A María por sus apasionados consejos y críticas, por ayudarme a salir de cada laberinto, por estar en las tripas de un libro que tanto me ha costado.
A mis primos ingleses Martin Leyder, Sarah Steer y David Steer, que compartieron recuerdos y tiempo; lo mismo que mis primos españoles Julio Lobo, Álvaro Lobo y José Luis Lobo, tres descubrimientos.
A mis hermanas Mónica y Patricia; además de regalarme memorias, me han tenido que soportar toda su vida. A mis sobrinos, que apenas menciono.
A mis primos Ramón, Pilar y Jesús Aymerich Lobo, y a Margarita D’Olabarriague, suministradora de ideas, fotos y papeles. A Carmen Jiménez de los Gavilanes por aquellas ostras de la calle Hermosilla.

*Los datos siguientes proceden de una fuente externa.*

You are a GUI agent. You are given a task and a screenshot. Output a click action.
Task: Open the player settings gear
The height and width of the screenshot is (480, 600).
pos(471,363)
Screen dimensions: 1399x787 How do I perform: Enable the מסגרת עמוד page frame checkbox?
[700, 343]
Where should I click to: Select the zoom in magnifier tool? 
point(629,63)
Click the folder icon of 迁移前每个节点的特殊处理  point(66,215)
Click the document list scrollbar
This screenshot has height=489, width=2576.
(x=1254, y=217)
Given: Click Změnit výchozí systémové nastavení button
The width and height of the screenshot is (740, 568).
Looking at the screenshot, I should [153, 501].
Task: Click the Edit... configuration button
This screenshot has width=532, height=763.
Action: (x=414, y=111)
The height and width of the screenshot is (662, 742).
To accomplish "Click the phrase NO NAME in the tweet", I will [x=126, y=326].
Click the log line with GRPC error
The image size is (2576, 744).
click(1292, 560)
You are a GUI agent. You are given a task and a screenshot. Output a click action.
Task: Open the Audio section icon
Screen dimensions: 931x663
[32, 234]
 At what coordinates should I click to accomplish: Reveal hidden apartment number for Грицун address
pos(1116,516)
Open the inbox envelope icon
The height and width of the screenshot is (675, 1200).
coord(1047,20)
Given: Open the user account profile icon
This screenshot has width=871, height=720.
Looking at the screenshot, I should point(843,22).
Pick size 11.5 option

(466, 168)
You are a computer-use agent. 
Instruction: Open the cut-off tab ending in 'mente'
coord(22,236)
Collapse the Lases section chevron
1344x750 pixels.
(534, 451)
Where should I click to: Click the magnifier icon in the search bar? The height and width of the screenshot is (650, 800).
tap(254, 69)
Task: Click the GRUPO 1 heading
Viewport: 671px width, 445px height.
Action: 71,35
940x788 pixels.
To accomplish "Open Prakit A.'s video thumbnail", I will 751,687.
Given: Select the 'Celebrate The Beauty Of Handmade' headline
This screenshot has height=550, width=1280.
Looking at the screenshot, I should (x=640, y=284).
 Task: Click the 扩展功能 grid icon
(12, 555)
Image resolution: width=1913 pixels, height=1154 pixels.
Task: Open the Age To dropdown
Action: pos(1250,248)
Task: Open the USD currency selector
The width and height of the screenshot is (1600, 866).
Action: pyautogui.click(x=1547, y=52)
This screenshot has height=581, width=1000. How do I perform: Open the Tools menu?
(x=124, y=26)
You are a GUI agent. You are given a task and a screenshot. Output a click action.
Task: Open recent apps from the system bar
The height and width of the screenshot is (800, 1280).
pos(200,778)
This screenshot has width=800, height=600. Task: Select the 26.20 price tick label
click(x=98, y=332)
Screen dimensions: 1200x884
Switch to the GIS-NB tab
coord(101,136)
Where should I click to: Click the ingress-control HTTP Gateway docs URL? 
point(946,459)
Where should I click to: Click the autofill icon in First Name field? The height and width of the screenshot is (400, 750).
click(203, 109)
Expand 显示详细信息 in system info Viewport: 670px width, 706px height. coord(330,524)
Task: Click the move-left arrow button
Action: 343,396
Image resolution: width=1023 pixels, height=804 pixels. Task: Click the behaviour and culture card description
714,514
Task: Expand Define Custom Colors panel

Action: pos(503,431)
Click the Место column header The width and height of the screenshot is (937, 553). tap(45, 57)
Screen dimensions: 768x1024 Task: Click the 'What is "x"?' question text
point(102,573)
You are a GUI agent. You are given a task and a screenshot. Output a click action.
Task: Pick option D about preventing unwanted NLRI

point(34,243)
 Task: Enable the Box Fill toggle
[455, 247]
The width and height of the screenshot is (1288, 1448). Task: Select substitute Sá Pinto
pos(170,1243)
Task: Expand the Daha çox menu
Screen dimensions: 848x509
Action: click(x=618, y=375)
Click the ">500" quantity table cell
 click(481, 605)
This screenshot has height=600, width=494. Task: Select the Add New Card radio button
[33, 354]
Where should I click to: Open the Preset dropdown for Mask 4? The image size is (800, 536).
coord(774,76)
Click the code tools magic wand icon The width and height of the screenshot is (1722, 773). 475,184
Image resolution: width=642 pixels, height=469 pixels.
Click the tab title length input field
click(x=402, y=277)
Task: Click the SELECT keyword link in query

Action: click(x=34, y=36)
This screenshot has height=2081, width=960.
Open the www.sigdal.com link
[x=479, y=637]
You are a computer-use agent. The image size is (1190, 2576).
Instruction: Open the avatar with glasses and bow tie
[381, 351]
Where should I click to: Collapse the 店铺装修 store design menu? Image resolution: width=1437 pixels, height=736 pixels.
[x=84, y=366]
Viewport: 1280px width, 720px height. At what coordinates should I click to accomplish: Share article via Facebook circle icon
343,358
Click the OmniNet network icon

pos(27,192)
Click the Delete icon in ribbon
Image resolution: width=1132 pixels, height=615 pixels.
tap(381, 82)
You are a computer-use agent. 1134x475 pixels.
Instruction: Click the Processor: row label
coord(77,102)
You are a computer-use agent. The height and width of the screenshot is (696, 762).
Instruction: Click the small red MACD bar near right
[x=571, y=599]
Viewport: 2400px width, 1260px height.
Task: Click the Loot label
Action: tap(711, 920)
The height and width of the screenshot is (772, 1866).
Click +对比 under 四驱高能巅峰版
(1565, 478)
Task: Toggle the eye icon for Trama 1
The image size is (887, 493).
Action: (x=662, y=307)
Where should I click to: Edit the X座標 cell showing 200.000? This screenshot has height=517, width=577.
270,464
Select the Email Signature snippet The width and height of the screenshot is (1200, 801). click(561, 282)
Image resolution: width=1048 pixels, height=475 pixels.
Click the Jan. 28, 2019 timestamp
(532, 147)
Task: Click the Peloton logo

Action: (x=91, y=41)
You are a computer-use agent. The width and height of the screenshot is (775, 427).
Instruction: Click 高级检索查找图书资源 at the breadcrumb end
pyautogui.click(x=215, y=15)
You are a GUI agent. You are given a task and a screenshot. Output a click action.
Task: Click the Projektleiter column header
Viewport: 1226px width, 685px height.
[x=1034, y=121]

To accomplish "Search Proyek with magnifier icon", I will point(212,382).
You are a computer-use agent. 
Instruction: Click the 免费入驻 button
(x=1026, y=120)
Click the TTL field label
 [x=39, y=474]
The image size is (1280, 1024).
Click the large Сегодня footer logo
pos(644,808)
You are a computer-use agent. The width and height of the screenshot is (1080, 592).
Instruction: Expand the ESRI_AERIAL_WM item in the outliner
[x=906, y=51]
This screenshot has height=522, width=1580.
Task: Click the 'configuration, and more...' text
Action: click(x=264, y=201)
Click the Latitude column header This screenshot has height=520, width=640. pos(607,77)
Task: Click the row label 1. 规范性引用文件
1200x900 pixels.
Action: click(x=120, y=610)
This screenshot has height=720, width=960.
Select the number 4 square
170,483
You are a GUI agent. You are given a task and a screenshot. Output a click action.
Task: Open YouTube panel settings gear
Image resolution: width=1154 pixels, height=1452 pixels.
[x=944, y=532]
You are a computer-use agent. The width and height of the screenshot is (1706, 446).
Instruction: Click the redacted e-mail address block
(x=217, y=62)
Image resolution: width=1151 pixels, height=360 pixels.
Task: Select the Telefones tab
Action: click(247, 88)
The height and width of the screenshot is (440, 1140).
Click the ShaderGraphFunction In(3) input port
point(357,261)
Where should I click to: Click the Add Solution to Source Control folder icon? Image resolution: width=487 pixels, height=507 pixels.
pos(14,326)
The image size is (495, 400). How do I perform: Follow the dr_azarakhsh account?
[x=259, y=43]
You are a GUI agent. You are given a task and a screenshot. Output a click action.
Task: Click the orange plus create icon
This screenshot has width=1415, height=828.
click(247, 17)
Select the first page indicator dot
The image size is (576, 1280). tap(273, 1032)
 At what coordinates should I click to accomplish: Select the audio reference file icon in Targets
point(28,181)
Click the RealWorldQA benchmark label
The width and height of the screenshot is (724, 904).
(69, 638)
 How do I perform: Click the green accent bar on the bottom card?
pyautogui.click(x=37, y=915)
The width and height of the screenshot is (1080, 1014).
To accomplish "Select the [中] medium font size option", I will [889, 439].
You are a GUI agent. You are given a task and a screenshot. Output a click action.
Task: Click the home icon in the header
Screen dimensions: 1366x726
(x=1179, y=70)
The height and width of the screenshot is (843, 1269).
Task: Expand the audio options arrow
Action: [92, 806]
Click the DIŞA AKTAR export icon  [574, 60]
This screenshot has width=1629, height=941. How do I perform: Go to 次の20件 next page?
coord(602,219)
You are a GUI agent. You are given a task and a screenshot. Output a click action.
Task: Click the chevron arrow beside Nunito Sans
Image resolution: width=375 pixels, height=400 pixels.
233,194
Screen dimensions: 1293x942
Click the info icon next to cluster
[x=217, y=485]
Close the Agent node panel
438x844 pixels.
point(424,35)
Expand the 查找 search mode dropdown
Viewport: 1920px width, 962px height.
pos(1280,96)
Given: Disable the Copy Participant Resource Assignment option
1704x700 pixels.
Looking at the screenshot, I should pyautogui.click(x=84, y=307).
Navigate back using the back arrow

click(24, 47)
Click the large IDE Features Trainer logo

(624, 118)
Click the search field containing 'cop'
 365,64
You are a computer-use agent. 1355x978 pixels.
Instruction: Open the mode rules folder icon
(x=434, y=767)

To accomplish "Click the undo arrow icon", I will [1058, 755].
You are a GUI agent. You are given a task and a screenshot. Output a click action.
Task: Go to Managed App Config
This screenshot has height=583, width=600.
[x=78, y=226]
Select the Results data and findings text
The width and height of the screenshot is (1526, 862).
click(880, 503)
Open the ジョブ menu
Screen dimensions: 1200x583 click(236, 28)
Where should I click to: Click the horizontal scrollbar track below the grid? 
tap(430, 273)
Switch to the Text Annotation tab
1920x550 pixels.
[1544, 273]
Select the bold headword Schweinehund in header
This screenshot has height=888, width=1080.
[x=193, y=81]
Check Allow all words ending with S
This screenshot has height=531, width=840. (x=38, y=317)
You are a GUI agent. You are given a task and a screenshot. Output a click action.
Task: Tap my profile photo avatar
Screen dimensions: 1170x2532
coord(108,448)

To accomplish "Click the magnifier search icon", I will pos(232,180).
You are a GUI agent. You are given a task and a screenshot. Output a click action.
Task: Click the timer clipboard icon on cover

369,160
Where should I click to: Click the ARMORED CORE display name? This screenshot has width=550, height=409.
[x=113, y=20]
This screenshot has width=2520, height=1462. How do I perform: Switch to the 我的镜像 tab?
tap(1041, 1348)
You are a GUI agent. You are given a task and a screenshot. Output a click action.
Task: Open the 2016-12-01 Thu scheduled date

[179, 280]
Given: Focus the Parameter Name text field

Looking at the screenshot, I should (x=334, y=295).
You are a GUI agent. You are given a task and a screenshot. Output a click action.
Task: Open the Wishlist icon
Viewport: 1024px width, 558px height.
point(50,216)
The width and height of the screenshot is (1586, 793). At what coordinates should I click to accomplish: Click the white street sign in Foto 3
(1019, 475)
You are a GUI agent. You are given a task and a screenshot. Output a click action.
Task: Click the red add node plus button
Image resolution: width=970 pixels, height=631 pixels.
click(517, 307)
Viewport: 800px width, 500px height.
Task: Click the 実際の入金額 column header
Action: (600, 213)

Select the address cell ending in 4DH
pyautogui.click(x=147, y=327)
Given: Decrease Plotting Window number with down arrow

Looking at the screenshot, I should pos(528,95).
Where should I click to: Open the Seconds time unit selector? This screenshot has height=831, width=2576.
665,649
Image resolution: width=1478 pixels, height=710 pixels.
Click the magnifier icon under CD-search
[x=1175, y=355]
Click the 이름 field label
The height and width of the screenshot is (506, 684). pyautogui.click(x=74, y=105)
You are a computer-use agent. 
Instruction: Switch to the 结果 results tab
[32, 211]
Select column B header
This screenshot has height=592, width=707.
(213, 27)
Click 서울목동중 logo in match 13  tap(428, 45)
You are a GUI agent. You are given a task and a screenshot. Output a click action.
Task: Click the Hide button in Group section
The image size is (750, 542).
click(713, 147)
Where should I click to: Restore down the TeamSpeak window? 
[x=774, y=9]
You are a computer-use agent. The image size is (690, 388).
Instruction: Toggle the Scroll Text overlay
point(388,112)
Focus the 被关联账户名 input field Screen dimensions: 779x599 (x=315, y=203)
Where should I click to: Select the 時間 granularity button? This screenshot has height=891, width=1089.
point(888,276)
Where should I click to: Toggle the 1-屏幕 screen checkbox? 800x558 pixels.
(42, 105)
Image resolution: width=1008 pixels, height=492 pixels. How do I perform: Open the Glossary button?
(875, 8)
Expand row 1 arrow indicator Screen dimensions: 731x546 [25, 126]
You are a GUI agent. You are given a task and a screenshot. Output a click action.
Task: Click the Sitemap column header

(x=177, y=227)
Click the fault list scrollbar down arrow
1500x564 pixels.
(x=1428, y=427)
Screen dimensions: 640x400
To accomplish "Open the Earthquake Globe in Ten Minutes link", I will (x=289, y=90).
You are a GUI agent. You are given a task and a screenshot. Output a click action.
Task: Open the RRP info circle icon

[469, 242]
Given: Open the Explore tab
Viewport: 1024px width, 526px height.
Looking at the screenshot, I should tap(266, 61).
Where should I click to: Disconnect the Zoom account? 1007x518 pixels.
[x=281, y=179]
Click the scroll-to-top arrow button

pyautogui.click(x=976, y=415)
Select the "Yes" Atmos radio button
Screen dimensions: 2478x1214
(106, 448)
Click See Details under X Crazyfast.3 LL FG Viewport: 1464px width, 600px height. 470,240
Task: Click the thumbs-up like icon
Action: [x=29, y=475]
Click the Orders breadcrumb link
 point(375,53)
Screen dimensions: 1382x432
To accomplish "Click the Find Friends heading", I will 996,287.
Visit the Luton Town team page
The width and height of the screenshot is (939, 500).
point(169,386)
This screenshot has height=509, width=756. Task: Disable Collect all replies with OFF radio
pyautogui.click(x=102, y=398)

A Guadalupe Fernández Gascón por su generosidad al remover un pasado doloroso y compartirlo para equilibrar este libro. A Jan Martínez Ahrens, excompañero de El País en México, que me puso en contacto con Carmen Tagueña, presidenta del Ateneo Republicano en el Distrito Federal, que a su vez me ayudó a localizar a Guadalupe. Gracias Carmen, y a los republicanos españoles en México.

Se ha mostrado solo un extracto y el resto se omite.